Menurut Rossa, luas lahan pertanian di Indonesia yang terpengaruh salin diperkirakan sekitar 13,2 juta hektar dan akan terus meningkat akibat fenomena pemanasan global. ”Saya berharap, varietas baru ini bisa dikembangkan petani yang lahannya terpengaruh salin, seperti di Pantura (pantau utara) Jawa dan daerah-daerah lain,” ujarnya.
Peningkatan suhu
Mastur mengatakan, selain merakit padi yang adaptif terhadap kadar salin tinggi, saat ini juga diteliti padi yang lebih tahan penyakit blas yang dipicu oleh cendawan Pyricularia grisea. Penyakit padi ini diketahui semakin banyak menyerang seiring dengan pemanasan global yang memicu perubahan pola cuaca.

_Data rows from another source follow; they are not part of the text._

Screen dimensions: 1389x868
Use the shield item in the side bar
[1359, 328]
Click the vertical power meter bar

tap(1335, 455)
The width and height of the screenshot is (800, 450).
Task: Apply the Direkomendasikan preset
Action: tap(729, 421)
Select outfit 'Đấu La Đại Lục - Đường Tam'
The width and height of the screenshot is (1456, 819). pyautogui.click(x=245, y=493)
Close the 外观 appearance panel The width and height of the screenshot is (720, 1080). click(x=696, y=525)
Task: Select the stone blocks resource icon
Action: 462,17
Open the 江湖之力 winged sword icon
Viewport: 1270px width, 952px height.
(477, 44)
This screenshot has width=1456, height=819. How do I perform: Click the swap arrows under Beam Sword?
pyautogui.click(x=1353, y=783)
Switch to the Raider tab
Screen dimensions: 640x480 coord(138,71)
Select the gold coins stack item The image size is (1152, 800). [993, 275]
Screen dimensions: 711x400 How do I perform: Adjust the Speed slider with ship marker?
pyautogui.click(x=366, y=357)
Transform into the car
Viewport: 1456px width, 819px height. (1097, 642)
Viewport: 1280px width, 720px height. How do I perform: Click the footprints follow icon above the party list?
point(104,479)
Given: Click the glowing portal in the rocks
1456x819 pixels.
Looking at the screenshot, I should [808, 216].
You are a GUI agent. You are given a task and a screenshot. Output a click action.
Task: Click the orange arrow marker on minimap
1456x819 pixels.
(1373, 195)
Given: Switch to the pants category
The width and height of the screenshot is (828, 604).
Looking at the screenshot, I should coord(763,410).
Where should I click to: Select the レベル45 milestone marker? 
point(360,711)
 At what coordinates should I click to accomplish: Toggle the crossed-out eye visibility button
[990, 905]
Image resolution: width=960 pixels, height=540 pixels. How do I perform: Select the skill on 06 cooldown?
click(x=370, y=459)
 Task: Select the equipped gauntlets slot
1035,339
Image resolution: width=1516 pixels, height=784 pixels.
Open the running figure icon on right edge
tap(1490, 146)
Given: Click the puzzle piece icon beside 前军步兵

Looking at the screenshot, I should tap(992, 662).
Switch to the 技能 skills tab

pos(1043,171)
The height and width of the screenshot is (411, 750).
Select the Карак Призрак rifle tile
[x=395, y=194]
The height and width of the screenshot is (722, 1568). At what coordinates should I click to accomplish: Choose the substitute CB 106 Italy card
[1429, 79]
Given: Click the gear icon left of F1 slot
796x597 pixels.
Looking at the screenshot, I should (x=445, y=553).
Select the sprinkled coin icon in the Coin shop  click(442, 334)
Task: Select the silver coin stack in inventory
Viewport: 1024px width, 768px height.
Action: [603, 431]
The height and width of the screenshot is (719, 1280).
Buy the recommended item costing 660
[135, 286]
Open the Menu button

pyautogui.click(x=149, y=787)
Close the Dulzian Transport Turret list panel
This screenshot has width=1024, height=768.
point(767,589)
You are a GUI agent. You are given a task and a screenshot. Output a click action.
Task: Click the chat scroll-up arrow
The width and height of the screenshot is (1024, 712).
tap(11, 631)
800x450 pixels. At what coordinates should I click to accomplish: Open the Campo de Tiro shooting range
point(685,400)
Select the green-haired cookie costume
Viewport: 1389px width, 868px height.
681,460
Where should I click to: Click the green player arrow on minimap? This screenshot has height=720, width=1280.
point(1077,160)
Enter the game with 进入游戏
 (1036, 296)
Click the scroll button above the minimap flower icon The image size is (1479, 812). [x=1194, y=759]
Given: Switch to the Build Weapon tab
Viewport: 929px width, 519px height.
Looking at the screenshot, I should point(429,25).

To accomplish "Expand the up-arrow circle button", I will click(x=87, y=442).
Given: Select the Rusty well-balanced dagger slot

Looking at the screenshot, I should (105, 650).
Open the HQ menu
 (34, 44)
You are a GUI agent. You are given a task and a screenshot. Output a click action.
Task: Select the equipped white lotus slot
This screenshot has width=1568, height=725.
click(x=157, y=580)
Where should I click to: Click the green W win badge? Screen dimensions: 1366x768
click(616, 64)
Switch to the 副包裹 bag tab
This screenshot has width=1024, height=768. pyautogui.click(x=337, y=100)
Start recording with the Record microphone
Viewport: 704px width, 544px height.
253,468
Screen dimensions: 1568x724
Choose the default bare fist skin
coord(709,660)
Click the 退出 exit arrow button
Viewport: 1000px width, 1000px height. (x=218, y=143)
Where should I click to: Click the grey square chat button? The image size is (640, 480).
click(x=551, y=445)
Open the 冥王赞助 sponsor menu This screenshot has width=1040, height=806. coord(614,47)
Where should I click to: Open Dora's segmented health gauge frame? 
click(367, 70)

”Perubahan iklim memiliki banyak dampak. Salah satu tantangan besar ke depan adalah penemuan varian baru padi yang tahan terhadap peningkatan suhu, selain juga padi yang tahan cekaman kekeringan dan genangan banjir karena meningkatnya cuaca ekstrem,” kata Mastur.
Kajian tim peneliti dari Department of Agricultural and Resource Economics North Carolina State University yang dipublikasikan di American Journal of Agricultural Economics pada 4 Maret 2021 menunjukkan dampak buruk kenaikan suhu terhadap penurunan produktivitas berbagai varietas padi. Studi yang dilakukan berdasarkan 50 tahun (1966-2016) data cuaca dan hasil padi di di Luzon tengah, wilayah penghasil beras utama di Filipina (Kompas, 15 Maret 2021).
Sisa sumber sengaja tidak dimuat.